• [ПИСЬМЕННЫЕ ЗАДАНИЯ]
1. Согласуются ли с текстом о военном детстве утверждения (а), (б) и (в)? На каждое ответьте «да» или «нет» и приведите решающие слова текста в точной цитате.
(а) Отец заведовал магазином в деревне.
(б) Велосипед отца так и остался стоять во дворе после его отъезда.
(в) Мама и рассказчик жили вдвоем.
2. Выпишите дословно отрывок из текста о военном детстве от слов «Военные годы –» до слов «вела на пастбище.» включительно.

-------- ФРАГМЕНТ ИСТОЧНИКА --------

История четвертая
“Мое безрадостное детство”

Отца я не помню – мне было полтора года, когда его забрали на фронт. В детстве, глядя на фотографию, я была уверена, что наяву видела это доброе, улыбчивое лицо. Яркий эпизод, не знаю, каким образом сохранившийся в памяти – я тянусь руками за чем-то красивым, и вдруг все начинает с грохотом падать, разбиваться. Мама спускает меня с рук, ругает, а я смотрю на отца – он улыбается и пытается успокоить меня и маму. Она мне потом рассказывала, что я разбила несколько флаконов одеколона в магазине у отца, а он запретил ей наказывать меня.

Не помню, приходили ли от него письма, как их читала мама, как ждала. Помню только, что жилось нам тогда тяжело. Потому что было голодно, потому что была война, а главное, рядом не было папы – большого, доброго, умного. Он заведовал в деревне магазином, и у него был единственный на всю округу велосипед. После отъезда отца он еще простоял некоторое время во дворе, потом исчез. То ли продали, то ли отдали родственникам. И только большой папин тулуп много лет защищал меня от холода, детских страхов и одиночества.

Военные годы – дошкольные и школьные – сохранились в памяти маленькими отрывками. Вот я, услышав детские голоса, выбегаю на улицу и, забыв о делах, включаюсь в игру. О делах вспоминаю, увидев на пригорке, на дороге, ведущей к ферме, мамин белый платок. Его я узнавала издалека, среди десятка таких же. Бегом, бегом домой! Что еще не сделано? Комната и даже крыльцо вымыты, выскоблены ситечком. Катык на столе, картошка в печи… аллакаем, забыла! И бегом во двор доделывать то, что бросила, увлекшись игрой.

Мы с мамой жили вдвоем. Уходя на ферму, она поднимала меня и еще сонной давала наставления на день. Самое тяжелое – натаскать воды. Коромысло на худеньких плечиках не держалось, вода расплескивалась, приходилось ходить в мокрой одежде – другой-то не было. А теленок! Он оттаптывал мои босые ноги в кровь, пока я, оторвав его от матери, вела на пастбище.

-------- ПРЕДОСТАВЛЕННЫЕ ДАННЫЕ --------

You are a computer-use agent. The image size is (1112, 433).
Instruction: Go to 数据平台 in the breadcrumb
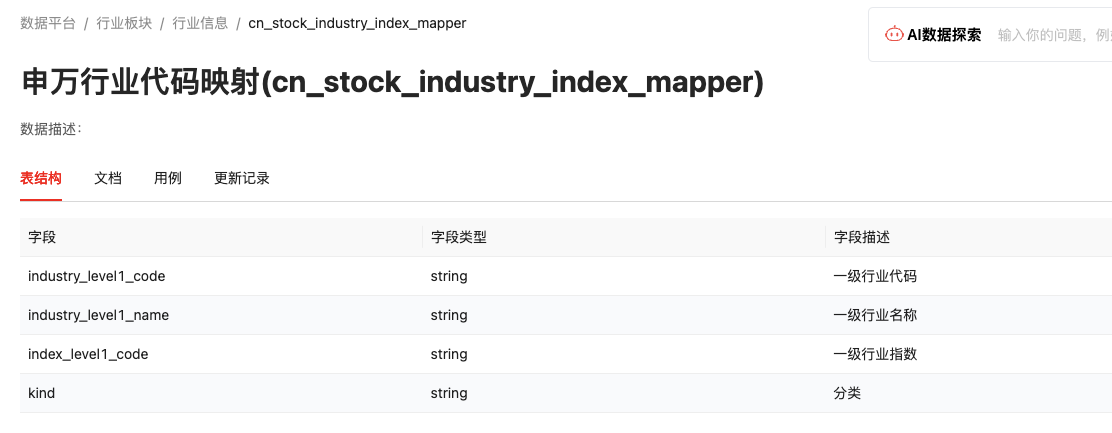click(48, 22)
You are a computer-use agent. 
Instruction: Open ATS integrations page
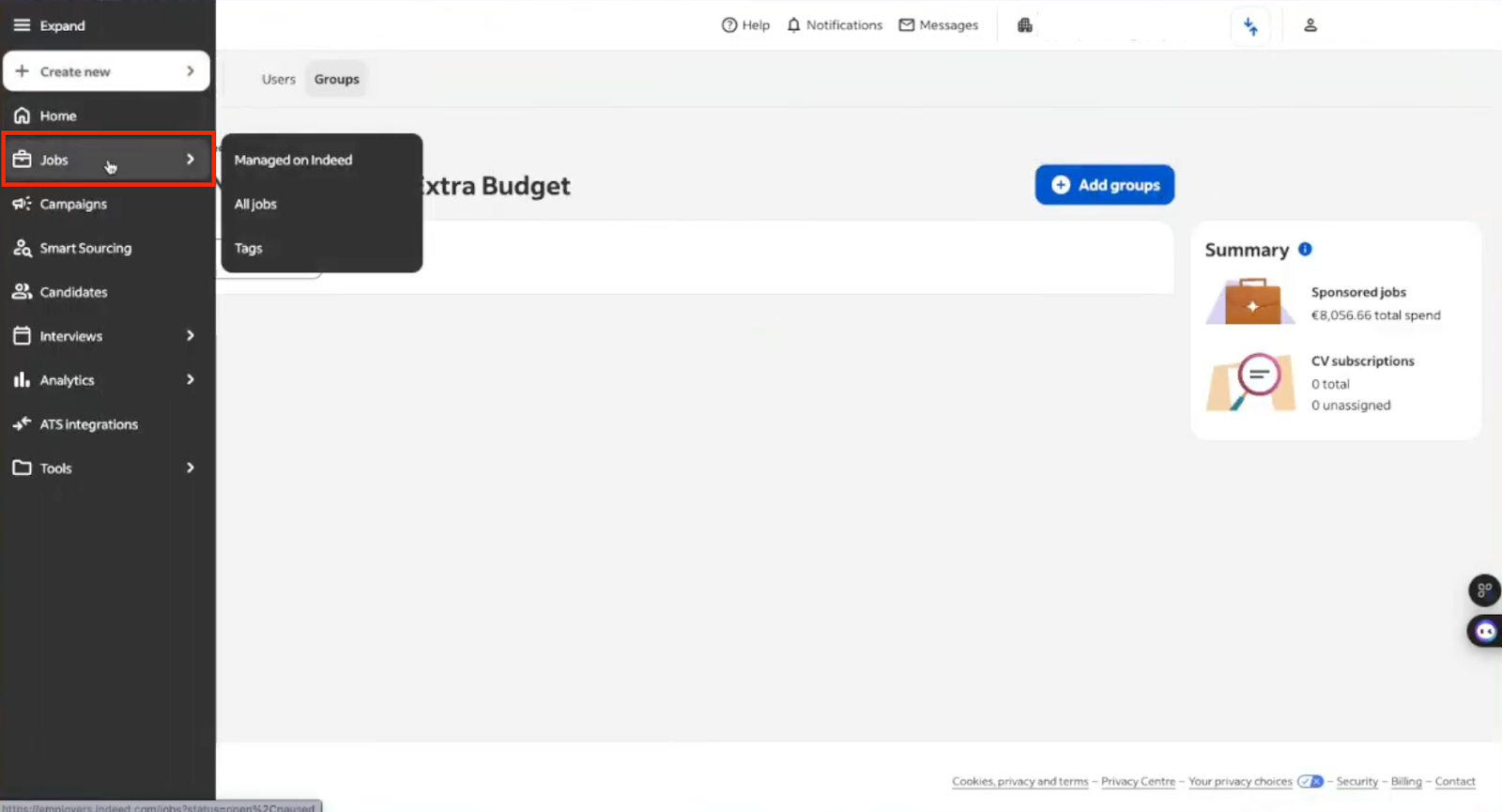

--------

• [ОТВЕТЫ К УПРАЖНЕНИЮ]
1.
(а) Да: «Он заведовал в деревне магазином».
(б) Нет: «он еще простоял некоторое время во дворе, потом исчез».
(в) Да: «Мы с мамой жили вдвоем».

2.
Военные годы – дошкольные и школьные – сохранились в памяти маленькими отрывками. Вот я, услышав детские голоса, выбегаю на улицу и, забыв о делах, включаюсь в игру. О делах вспоминаю, увидев на пригорке, на дороге, ведущей к ферме, мамин белый платок. Его я узнавала издалека, среди десятка таких же. Бегом, бегом домой! Что еще не сделано? Комната и даже крыльцо вымыты, выскоблены ситечком. Катык на столе, картошка в печи… аллакаем, забыла! И бегом во двор доделывать то, что бросила, увлекшись игрой.

Мы с мамой жили вдвоем. Уходя на ферму, она поднимала меня и еще сонной давала наставления на день. Самое тяжелое – натаскать воды. Коромысло на худеньких плечиках не держалось, вода расплескивалась, приходилось ходить в мокрой одежде – другой-то не было. А теленок! Он оттаптывал мои босые ноги в кровь, пока я, оторвав его от матери, вела на пастбище.